- _Exercise requirements_
In the records below, repeat word for word only the lines starting at the one that contains "Task: Click the Total Cases header text" and ending at the one that contains "Task: Click the 添加成员 button", pictures excluded.

- _Data for processing_
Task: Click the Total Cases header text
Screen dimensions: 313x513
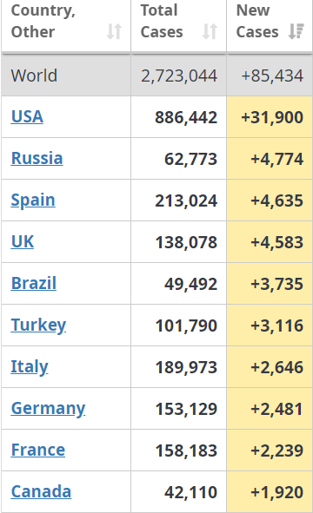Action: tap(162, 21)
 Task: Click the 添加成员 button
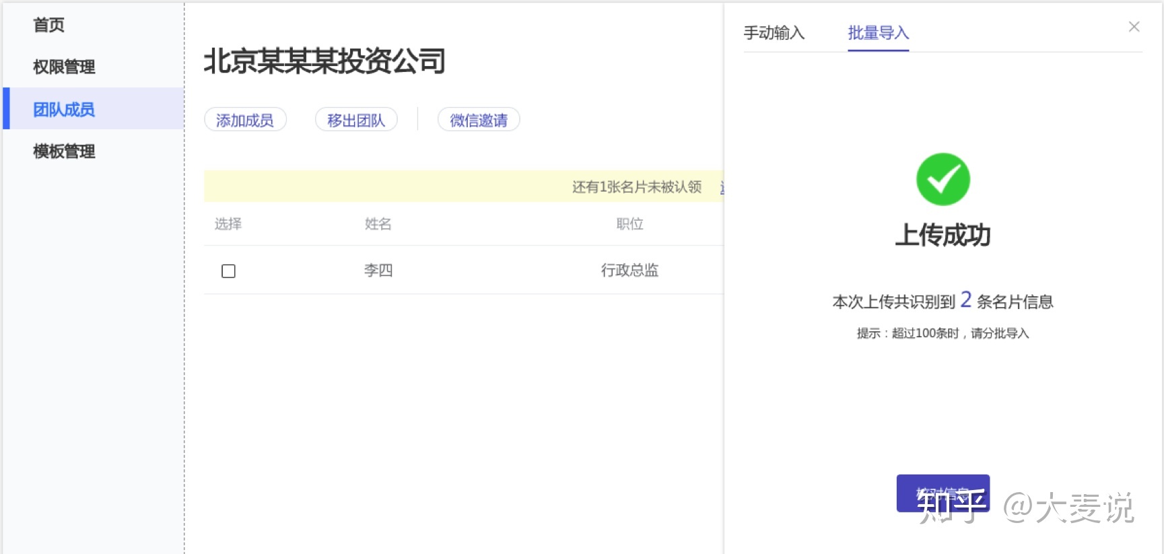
...
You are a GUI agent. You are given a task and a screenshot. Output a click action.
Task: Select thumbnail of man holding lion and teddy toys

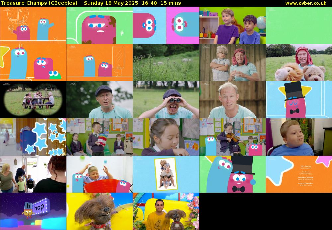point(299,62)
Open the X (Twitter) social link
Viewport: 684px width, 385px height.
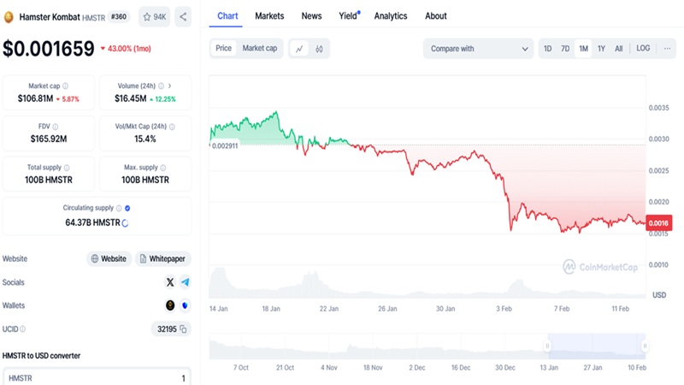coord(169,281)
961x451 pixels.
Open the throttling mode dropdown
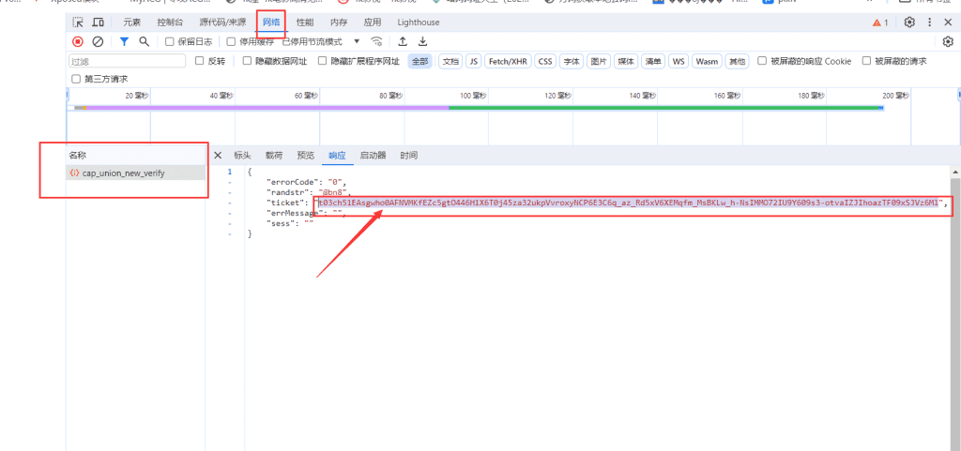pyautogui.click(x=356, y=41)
--
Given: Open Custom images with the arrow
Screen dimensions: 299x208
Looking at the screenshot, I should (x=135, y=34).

- _Solution below_
Task: Click the Total Cases header text
Screen dimensions: 313x513
Action: tap(162, 21)
 Task: Click the 添加成员 button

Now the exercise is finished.